- _Exercise brief_
All of the data is to be printed again exactly as it appears.

=-=-=

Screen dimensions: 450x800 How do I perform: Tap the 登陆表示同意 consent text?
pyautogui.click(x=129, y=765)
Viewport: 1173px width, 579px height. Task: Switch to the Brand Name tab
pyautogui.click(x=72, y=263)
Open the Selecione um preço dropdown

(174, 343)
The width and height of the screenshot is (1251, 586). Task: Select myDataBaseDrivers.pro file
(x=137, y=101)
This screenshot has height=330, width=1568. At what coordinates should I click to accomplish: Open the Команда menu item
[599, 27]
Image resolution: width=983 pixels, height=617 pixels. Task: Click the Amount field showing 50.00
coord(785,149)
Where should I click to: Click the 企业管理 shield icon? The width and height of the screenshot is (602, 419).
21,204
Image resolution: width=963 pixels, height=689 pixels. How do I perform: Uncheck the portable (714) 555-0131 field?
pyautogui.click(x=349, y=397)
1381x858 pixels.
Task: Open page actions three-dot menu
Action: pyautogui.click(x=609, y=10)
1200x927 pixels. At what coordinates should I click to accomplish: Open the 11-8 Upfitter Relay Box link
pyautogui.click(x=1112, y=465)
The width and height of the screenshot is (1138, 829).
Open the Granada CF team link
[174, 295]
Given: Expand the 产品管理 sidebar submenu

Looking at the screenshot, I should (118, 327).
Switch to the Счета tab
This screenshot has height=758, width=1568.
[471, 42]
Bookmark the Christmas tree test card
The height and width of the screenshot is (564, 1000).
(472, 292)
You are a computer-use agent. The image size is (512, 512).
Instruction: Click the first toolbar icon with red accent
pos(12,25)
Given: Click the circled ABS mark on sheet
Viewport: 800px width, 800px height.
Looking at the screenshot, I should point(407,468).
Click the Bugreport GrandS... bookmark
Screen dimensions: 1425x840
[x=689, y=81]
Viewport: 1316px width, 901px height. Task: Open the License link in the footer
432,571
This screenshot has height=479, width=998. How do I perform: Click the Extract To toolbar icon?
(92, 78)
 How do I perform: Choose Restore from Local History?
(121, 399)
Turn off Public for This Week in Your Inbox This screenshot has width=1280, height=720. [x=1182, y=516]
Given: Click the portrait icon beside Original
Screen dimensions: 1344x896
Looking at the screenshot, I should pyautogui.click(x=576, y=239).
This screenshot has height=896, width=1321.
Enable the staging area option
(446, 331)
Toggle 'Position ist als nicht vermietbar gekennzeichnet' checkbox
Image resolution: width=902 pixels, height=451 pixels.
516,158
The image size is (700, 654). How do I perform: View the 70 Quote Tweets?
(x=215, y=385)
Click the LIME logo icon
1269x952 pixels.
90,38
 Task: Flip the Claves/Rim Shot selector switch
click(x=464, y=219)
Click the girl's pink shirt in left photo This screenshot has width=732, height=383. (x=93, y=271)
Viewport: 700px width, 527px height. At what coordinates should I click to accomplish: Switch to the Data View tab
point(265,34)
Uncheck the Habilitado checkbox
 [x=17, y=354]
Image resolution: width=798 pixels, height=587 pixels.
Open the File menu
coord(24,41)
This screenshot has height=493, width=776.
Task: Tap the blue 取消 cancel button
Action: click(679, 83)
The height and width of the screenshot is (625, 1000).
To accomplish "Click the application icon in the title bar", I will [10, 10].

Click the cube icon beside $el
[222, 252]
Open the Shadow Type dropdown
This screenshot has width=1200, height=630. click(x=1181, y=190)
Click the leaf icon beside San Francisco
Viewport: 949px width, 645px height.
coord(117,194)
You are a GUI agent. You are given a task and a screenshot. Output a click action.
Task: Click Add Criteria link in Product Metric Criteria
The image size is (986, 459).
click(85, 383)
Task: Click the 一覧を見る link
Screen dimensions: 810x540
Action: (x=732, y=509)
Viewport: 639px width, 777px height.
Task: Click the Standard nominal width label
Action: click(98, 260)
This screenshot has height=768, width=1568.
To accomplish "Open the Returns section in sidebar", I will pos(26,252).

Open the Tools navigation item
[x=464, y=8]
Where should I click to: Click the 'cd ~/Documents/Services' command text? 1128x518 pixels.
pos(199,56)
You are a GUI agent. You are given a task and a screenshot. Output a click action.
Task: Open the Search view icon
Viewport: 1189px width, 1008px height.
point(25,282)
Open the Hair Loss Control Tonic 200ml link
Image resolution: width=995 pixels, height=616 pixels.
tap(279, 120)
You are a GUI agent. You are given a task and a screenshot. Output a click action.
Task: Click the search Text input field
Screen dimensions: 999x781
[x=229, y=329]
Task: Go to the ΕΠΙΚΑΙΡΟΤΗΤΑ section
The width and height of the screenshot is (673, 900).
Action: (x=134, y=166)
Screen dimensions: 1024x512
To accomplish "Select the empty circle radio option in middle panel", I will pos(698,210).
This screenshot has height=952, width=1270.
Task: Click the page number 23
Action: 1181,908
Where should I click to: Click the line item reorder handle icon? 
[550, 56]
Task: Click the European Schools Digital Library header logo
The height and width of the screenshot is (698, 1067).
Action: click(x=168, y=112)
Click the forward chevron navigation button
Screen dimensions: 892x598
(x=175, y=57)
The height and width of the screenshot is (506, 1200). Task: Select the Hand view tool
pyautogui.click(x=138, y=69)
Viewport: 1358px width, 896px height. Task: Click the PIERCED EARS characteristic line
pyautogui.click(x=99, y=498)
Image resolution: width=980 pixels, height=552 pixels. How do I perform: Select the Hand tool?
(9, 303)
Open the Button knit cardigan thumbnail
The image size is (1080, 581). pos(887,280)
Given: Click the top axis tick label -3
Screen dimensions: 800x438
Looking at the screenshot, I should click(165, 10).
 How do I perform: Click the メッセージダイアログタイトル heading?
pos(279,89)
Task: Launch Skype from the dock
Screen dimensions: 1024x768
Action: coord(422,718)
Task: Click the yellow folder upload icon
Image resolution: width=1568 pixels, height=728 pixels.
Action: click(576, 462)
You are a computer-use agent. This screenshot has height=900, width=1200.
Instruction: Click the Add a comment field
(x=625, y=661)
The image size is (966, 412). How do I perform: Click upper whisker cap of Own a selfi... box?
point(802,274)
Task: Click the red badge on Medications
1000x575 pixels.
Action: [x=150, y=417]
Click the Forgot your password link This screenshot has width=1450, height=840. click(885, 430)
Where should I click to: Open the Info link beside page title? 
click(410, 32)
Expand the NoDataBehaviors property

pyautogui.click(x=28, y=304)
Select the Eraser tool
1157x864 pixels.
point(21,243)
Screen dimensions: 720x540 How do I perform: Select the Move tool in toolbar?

=-=-=

- _Written response_
Screen dimensions: 450x800 How do I perform: Tap the 登陆表示同意 consent text?
pyautogui.click(x=129, y=765)
Viewport: 1173px width, 579px height. Task: Switch to the Brand Name tab
pyautogui.click(x=72, y=263)
Open the Selecione um preço dropdown

(174, 343)
The width and height of the screenshot is (1251, 586). Task: Select myDataBaseDrivers.pro file
(x=137, y=101)
This screenshot has height=330, width=1568. At what coordinates should I click to accomplish: Open the Команда menu item
[599, 27]
Image resolution: width=983 pixels, height=617 pixels. Task: Click the Amount field showing 50.00
coord(785,149)
Where should I click to: Click the 企业管理 shield icon? The width and height of the screenshot is (602, 419).
21,204
Image resolution: width=963 pixels, height=689 pixels. How do I perform: Uncheck the portable (714) 555-0131 field?
pyautogui.click(x=349, y=397)
1381x858 pixels.
Task: Open page actions three-dot menu
Action: pyautogui.click(x=609, y=10)
1200x927 pixels. At what coordinates should I click to accomplish: Open the 11-8 Upfitter Relay Box link
pyautogui.click(x=1112, y=465)
The width and height of the screenshot is (1138, 829).
Open the Granada CF team link
[174, 295]
Given: Expand the 产品管理 sidebar submenu

Looking at the screenshot, I should (118, 327).
Switch to the Счета tab
This screenshot has height=758, width=1568.
[471, 42]
Bookmark the Christmas tree test card
The height and width of the screenshot is (564, 1000).
(472, 292)
You are a computer-use agent. The image size is (512, 512).
Instruction: Click the first toolbar icon with red accent
pos(12,25)
Given: Click the circled ABS mark on sheet
Viewport: 800px width, 800px height.
Looking at the screenshot, I should point(407,468).
Click the Bugreport GrandS... bookmark
Screen dimensions: 1425x840
[x=689, y=81]
Viewport: 1316px width, 901px height. Task: Open the License link in the footer
432,571
This screenshot has height=479, width=998. How do I perform: Click the Extract To toolbar icon?
(92, 78)
 How do I perform: Choose Restore from Local History?
(121, 399)
Turn off Public for This Week in Your Inbox This screenshot has width=1280, height=720. [x=1182, y=516]
Given: Click the portrait icon beside Original
Screen dimensions: 1344x896
Looking at the screenshot, I should pyautogui.click(x=576, y=239).
This screenshot has height=896, width=1321.
Enable the staging area option
(446, 331)
Toggle 'Position ist als nicht vermietbar gekennzeichnet' checkbox
Image resolution: width=902 pixels, height=451 pixels.
516,158
The image size is (700, 654). How do I perform: View the 70 Quote Tweets?
(x=215, y=385)
Click the LIME logo icon
1269x952 pixels.
90,38
 Task: Flip the Claves/Rim Shot selector switch
click(x=464, y=219)
Click the girl's pink shirt in left photo This screenshot has width=732, height=383. (x=93, y=271)
Viewport: 700px width, 527px height. At what coordinates should I click to accomplish: Switch to the Data View tab
point(265,34)
Uncheck the Habilitado checkbox
 [x=17, y=354]
Image resolution: width=798 pixels, height=587 pixels.
Open the File menu
coord(24,41)
This screenshot has height=493, width=776.
Task: Tap the blue 取消 cancel button
Action: click(679, 83)
The height and width of the screenshot is (625, 1000).
To accomplish "Click the application icon in the title bar", I will [10, 10].

Click the cube icon beside $el
[222, 252]
Open the Shadow Type dropdown
This screenshot has width=1200, height=630. click(x=1181, y=190)
Click the leaf icon beside San Francisco
Viewport: 949px width, 645px height.
coord(117,194)
You are a GUI agent. You are given a task and a screenshot. Output a click action.
Task: Click Add Criteria link in Product Metric Criteria
The image size is (986, 459).
click(85, 383)
Task: Click the 一覧を見る link
Screen dimensions: 810x540
Action: (x=732, y=509)
Viewport: 639px width, 777px height.
Task: Click the Standard nominal width label
Action: click(98, 260)
This screenshot has height=768, width=1568.
To accomplish "Open the Returns section in sidebar", I will pos(26,252).

Open the Tools navigation item
[x=464, y=8]
Where should I click to: Click the 'cd ~/Documents/Services' command text? 1128x518 pixels.
pos(199,56)
You are a GUI agent. You are given a task and a screenshot. Output a click action.
Task: Open the Search view icon
Viewport: 1189px width, 1008px height.
point(25,282)
Open the Hair Loss Control Tonic 200ml link
Image resolution: width=995 pixels, height=616 pixels.
tap(279, 120)
You are a GUI agent. You are given a task and a screenshot. Output a click action.
Task: Click the search Text input field
Screen dimensions: 999x781
[x=229, y=329]
Task: Go to the ΕΠΙΚΑΙΡΟΤΗΤΑ section
The width and height of the screenshot is (673, 900).
Action: (x=134, y=166)
Screen dimensions: 1024x512
To accomplish "Select the empty circle radio option in middle panel", I will pos(698,210).
This screenshot has height=952, width=1270.
Task: Click the page number 23
Action: 1181,908
Where should I click to: Click the line item reorder handle icon? 
[550, 56]
Task: Click the European Schools Digital Library header logo
The height and width of the screenshot is (698, 1067).
Action: click(x=168, y=112)
Click the forward chevron navigation button
Screen dimensions: 892x598
(x=175, y=57)
The height and width of the screenshot is (506, 1200). Task: Select the Hand view tool
pyautogui.click(x=138, y=69)
Viewport: 1358px width, 896px height. Task: Click the PIERCED EARS characteristic line
pyautogui.click(x=99, y=498)
Image resolution: width=980 pixels, height=552 pixels. How do I perform: Select the Hand tool?
(9, 303)
Open the Button knit cardigan thumbnail
The image size is (1080, 581). pos(887,280)
Given: Click the top axis tick label -3
Screen dimensions: 800x438
Looking at the screenshot, I should click(165, 10).
 How do I perform: Click the メッセージダイアログタイトル heading?
pos(279,89)
Task: Launch Skype from the dock
Screen dimensions: 1024x768
Action: coord(422,718)
Task: Click the yellow folder upload icon
Image resolution: width=1568 pixels, height=728 pixels.
Action: click(576, 462)
You are a computer-use agent. This screenshot has height=900, width=1200.
Instruction: Click the Add a comment field
(x=625, y=661)
The image size is (966, 412). How do I perform: Click upper whisker cap of Own a selfi... box?
point(802,274)
Task: Click the red badge on Medications
1000x575 pixels.
Action: [x=150, y=417]
Click the Forgot your password link This screenshot has width=1450, height=840. click(885, 430)
Where should I click to: Open the Info link beside page title? 
click(410, 32)
Expand the NoDataBehaviors property

pyautogui.click(x=28, y=304)
Select the Eraser tool
1157x864 pixels.
point(21,243)
Screen dimensions: 720x540 How do I perform: Select the Move tool in toolbar?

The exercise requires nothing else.